Basket and stellate cells are the neurones of the molecular layer. Their sparsely branched dendritic trees and the ramifications of their axons lie in a plane approximately perpendicular to the long axis of the folium—that is, in the same plane as the Purkinje cell dendritic tree. Stellate cells are located in the superficial molecular layer, and their axons synapse with the shafts of Purkinje cell dendrites. Both stellate and basket cells receive excitatory synapses from parallel fibres passing through their dendritic trees. Basket cells lie in the lower third of the molecular layer. Their somata receive synapses from Purkinje cell recurrent collaterals and from climbing and mossy fibres, as well as from the parallel fibres. Basket cell axons increase in size away from their somata and run deep in the molecular layer just above the Purkinje cells. Continuing for approximately 1 mm, each covers the territories of 10 to 12 Purkinje neurones. Collaterals of the basket cell axons ascend along Purkinje cell dendrites and descend toward Purkinje cell somata and initial axonal segments, forming pericellular networks, or ‘baskets,’ around them. Branches from each basket cell axon also extend in the direction of the long axis of the folium to an additional three to six rows of Purkinje neurones, flanking the axon. It follows that as many as 72 Purkinje cell neurones may receive synapses from a single basket neurone.
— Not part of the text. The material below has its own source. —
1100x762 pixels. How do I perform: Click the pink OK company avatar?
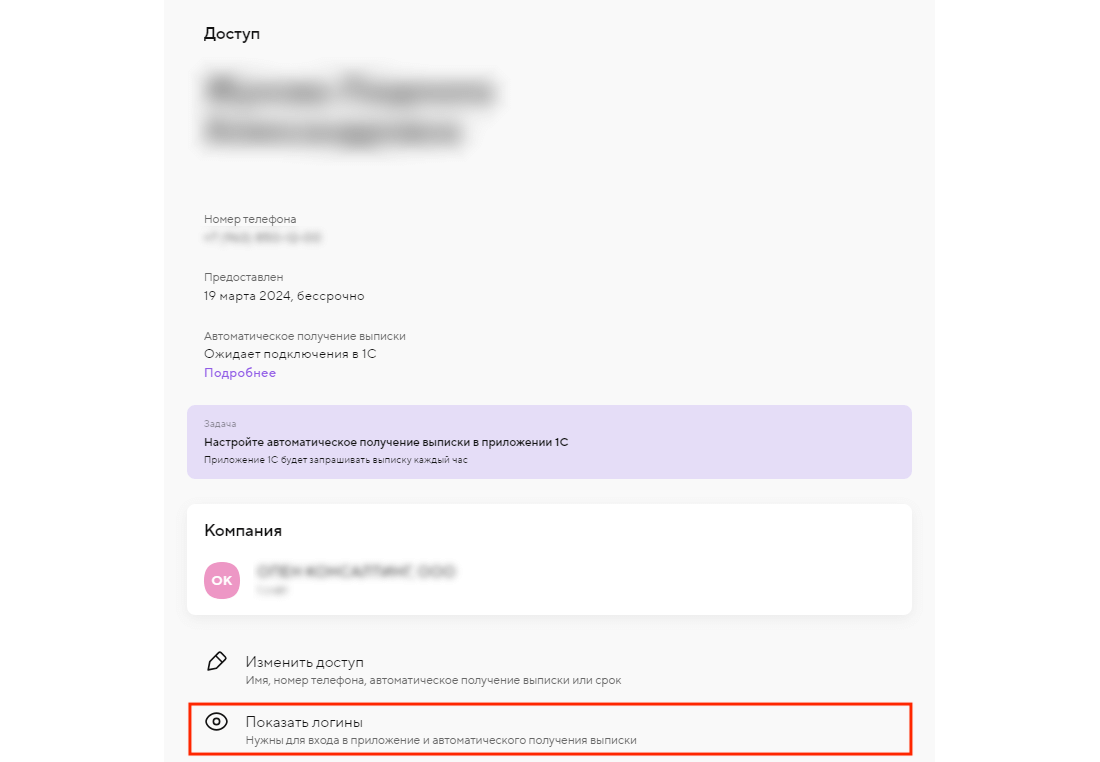click(x=222, y=580)
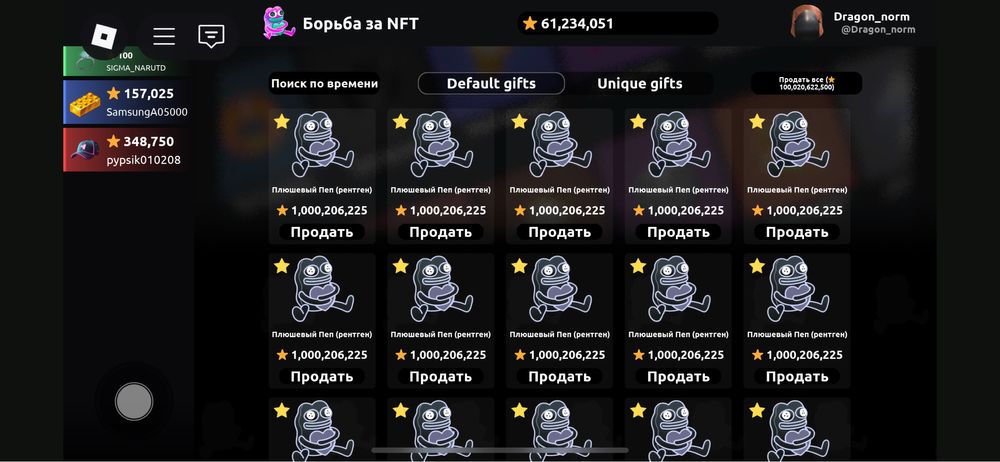This screenshot has height=462, width=1000.
Task: Click Продать on the first row's last gift
Action: (x=797, y=232)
Most Golgi cell somata occupy the superficial zone of the granular layer, adjoining the Purkinje cell somata. Their dendrites radiate into the molecular layer. Unlike Purkinje cells, the dendritic trees of Golgi cells are not flattened, appearing much the same in transverse and longitudinal foliar section. In both planes they overlap the territories of several neighbouring Purkinje and Golgi cells. Some Golgi dendrites, however, divide in the granular layer and join cerebellar glomeruli, where they receive excitatory synaptic contacts from mossy fibres. The axon of the Golgi cell arises from the base of the cell body or proximal dendrite and immediately divides into a profuse arborization that extends through the entire thickness of the granular layer. The volume of the territory occupied by the axonal ramifications corresponds approximately to that of its dendritic tree in the molecular layer and it overlaps with the axonal arborizations of adjacent Golgi cells. The main synaptic input to Golgi cell dendrites is from parallel fibres in the molecular layer. Purkinje cell recurrent collaterals and mossy and climbing fibres also terminate on their proximal dendrites and, more sparsely, on their somata.
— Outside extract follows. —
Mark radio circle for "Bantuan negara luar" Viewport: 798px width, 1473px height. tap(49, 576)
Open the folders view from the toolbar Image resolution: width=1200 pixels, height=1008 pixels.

Each granule cell has a spherical nucleus, 5 to 8 µm in diameter, with a mere shell of cytoplasm containing a few small mitochondria, ribosomes and a diminutive Golgi complex. Granule cells give rise to three to five short dendrites that end in claw-like terminals within the synaptic glomeruli. The fine axons of granule cells enter the molecular layer and branch at a T-junction to form parallel fibres passing in opposite directions over a distance of several millimetres. Terminals located along the parallel fibres give them a beaded appearance and are sites of synapses on the dendrites of Purkinje, stellate, basket and Golgi cells in the molecular layer. Most numerous are the synapses with Purkinje dendritic spines. It has been estimated that 250,000 parallel fibres cross a single Purkinje dendritic tree, although every parallel fibre may not synapse with the dendritic tree it crosses.
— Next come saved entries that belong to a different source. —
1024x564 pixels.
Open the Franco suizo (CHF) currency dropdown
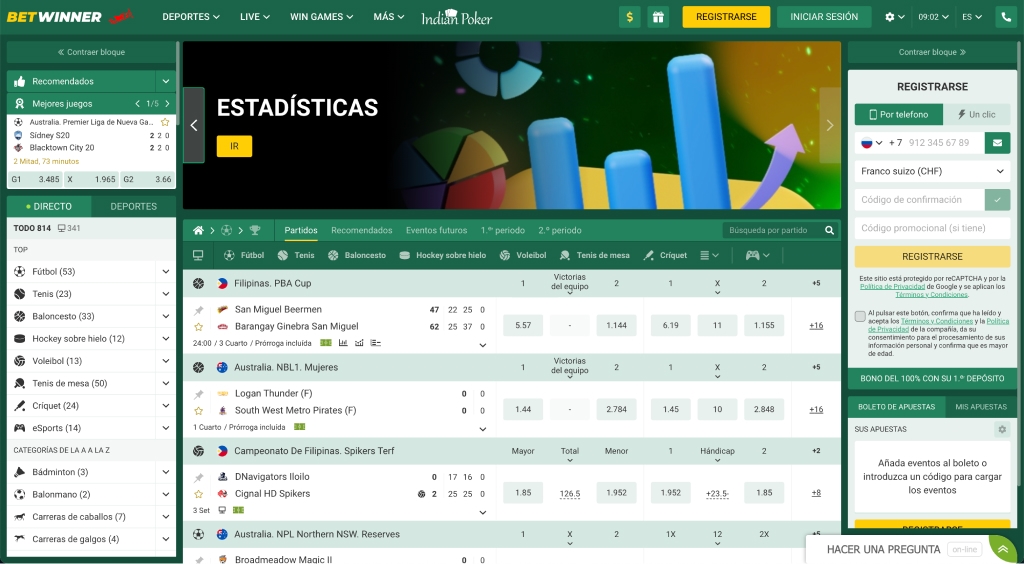tap(932, 171)
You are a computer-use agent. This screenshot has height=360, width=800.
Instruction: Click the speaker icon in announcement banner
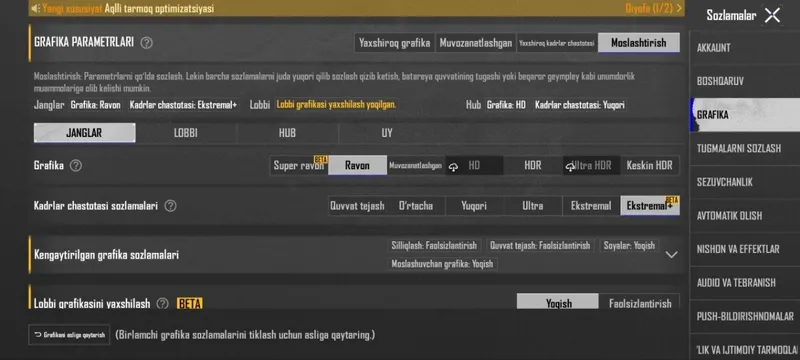click(35, 8)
Two very different excitatory inputs serve the cerebellar cortex: climbing fibres and mossy fibres. Climbing fibres arise only from the inferior olivary nucleus. Olivocerebellar fibres cross the white matter and enter the granular layer, where they branch to form climbing fibres. Each climbing fibre innervates a single Purkinje cell. There are about 10 times as many Purkinje cells as there are cells in the inferior olive, so each olivocerebellar fibre branches into approximately 10 climbing fibres. Individual climbing fibres pass alongside the soma of a Purkinje cell and then branch to make numerous synapses on the short, stubby spines that protrude from the proximal segments of Purkinje cell dendrites.